Exercise materials —

Start of Block

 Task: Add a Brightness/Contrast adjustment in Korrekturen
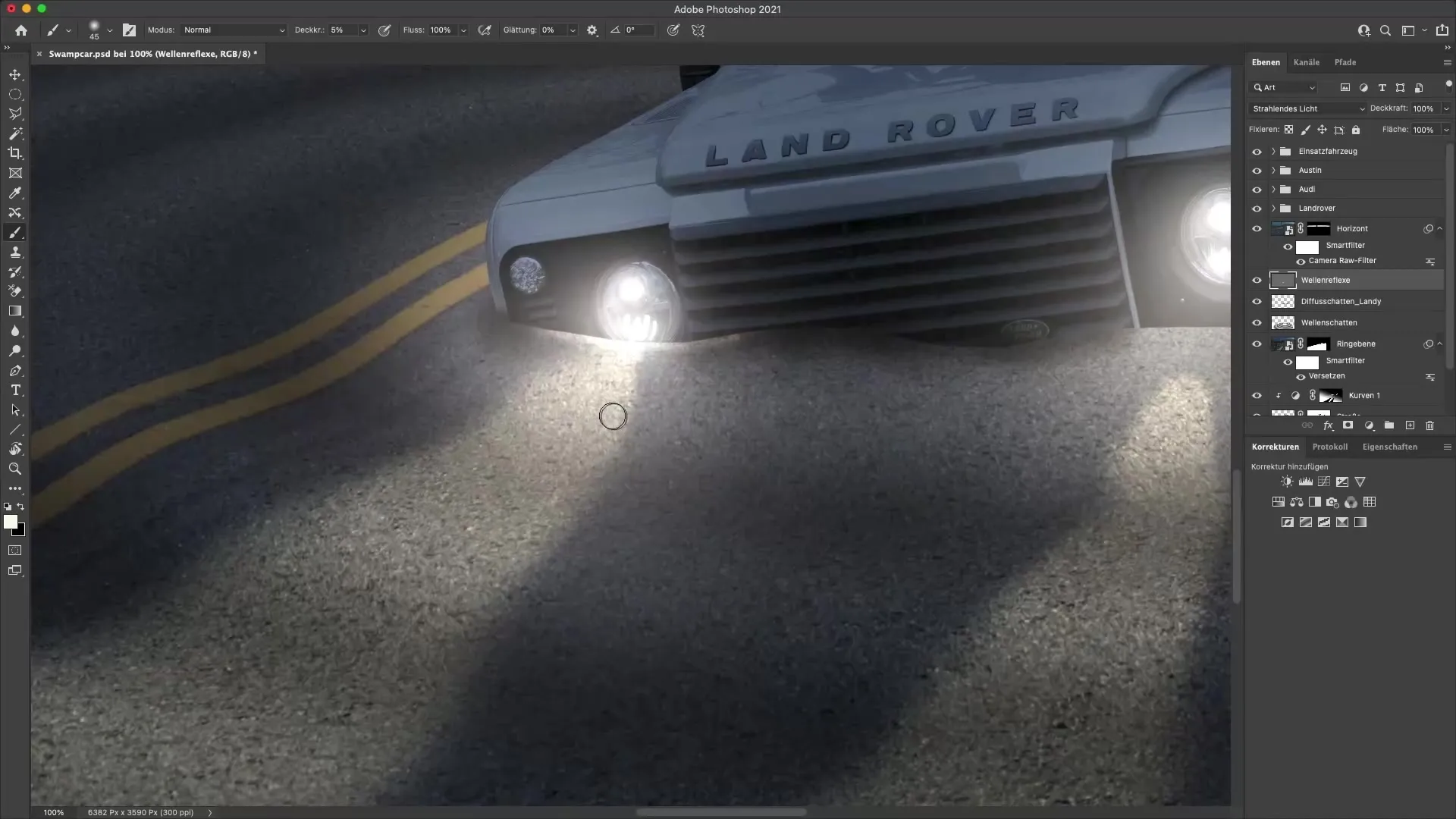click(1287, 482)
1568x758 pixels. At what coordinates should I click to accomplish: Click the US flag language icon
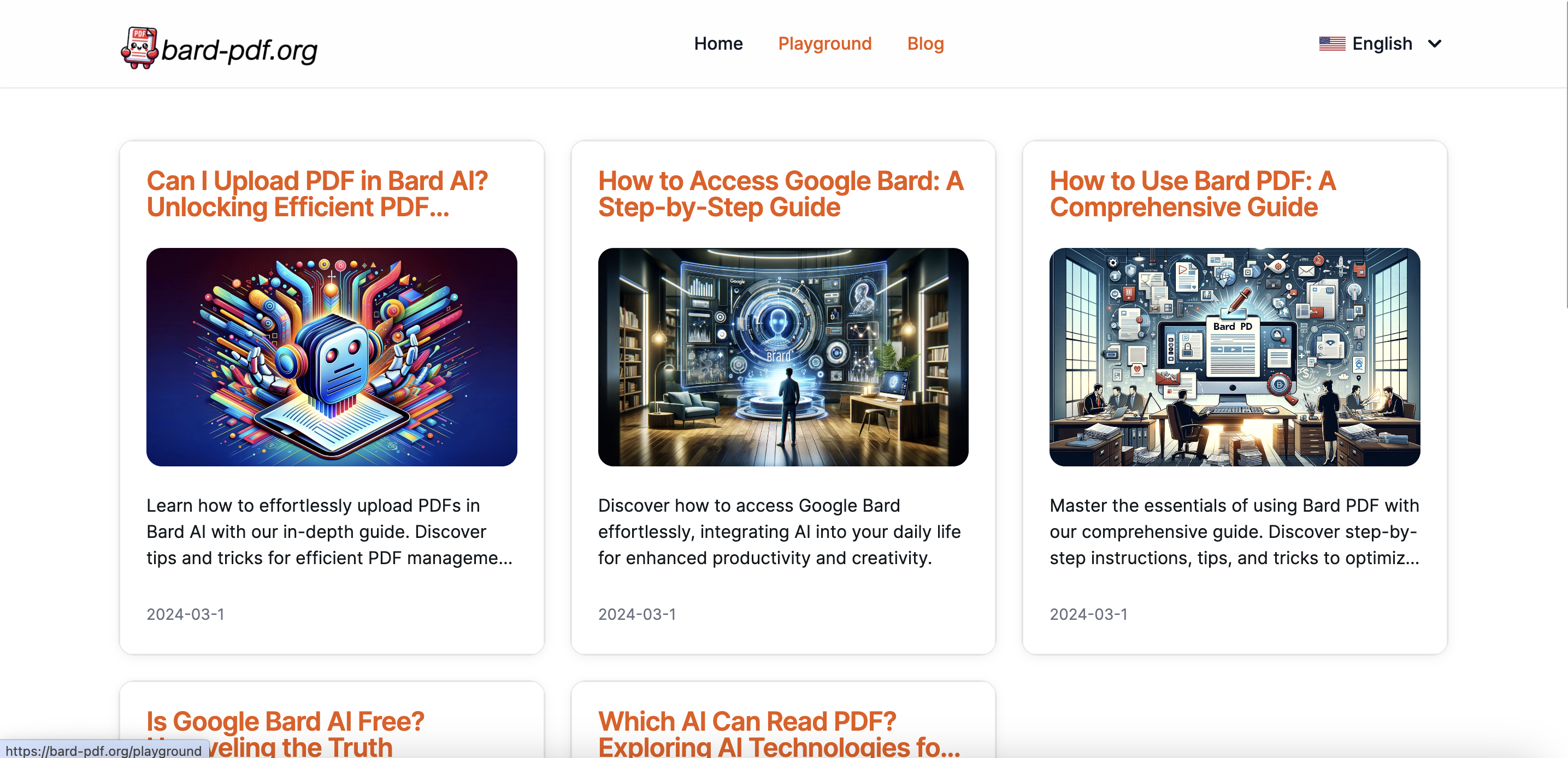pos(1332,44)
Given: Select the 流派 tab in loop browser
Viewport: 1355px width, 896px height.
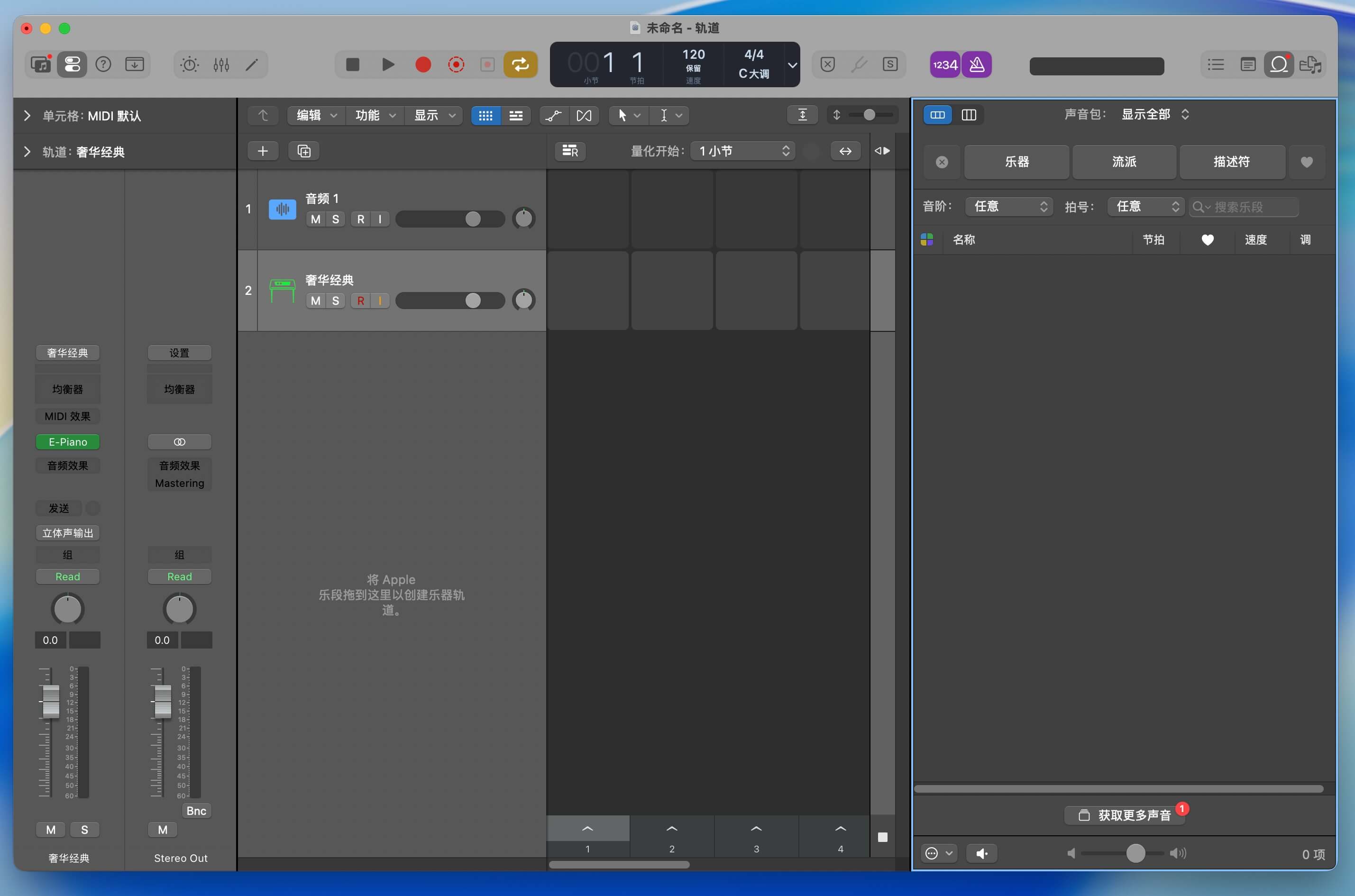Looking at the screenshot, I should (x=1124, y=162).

End of Block
Start of Block

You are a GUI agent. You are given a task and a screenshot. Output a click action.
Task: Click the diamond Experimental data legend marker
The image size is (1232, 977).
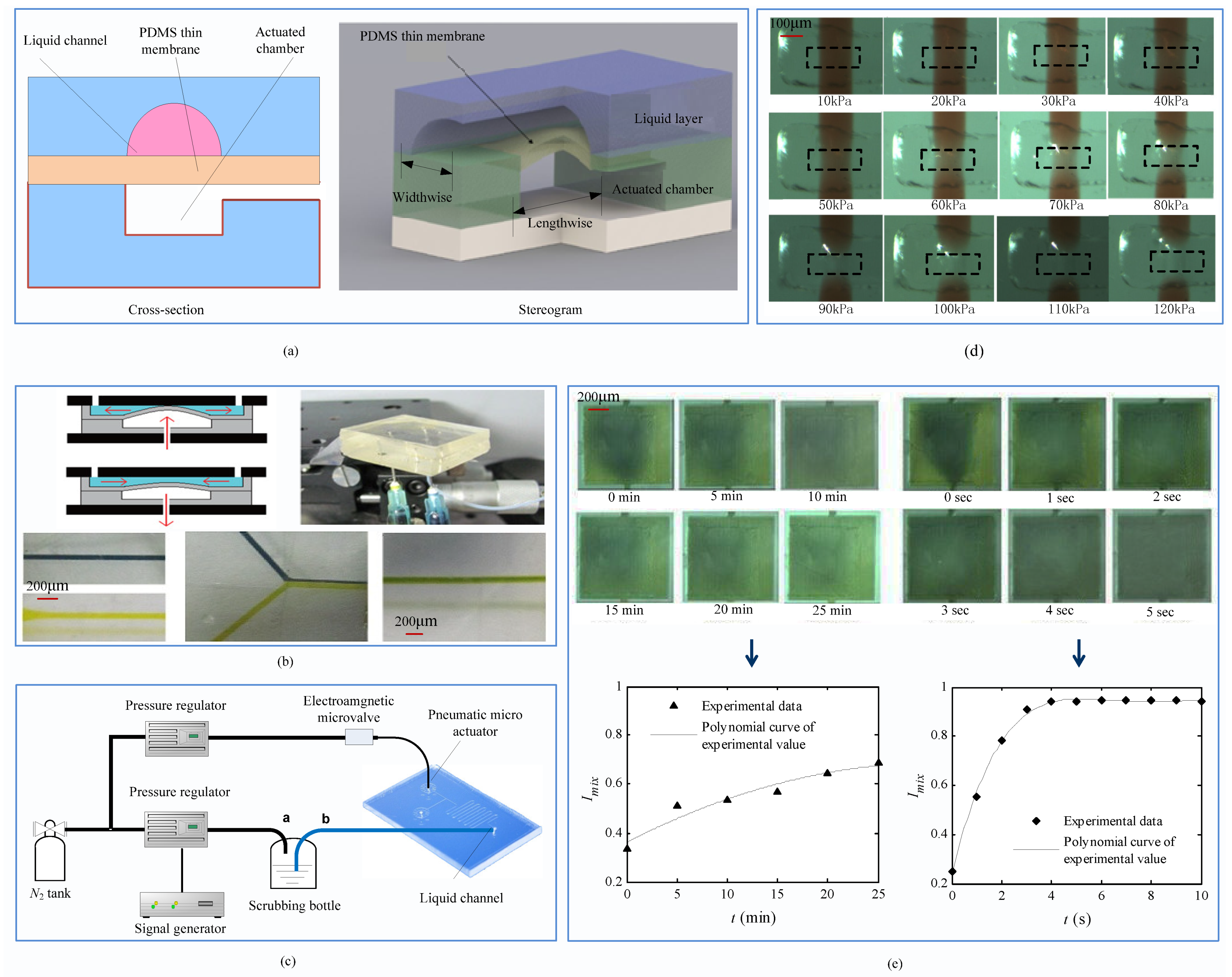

End of Block

Task item —
Above are the records; copy exactly the lines from the one with "Task: Add a" through the one with "Given: Select the 流派 tab in loop browser", including both, and nothing more. Leave out pictures.

Finished task —
 Task: Add a Brightness/Contrast adjustment in Korrekturen
click(1287, 482)
1568x758 pixels. At what coordinates should I click to accomplish: Click the US flag language icon
pos(1332,44)
Given: Select the 流派 tab in loop browser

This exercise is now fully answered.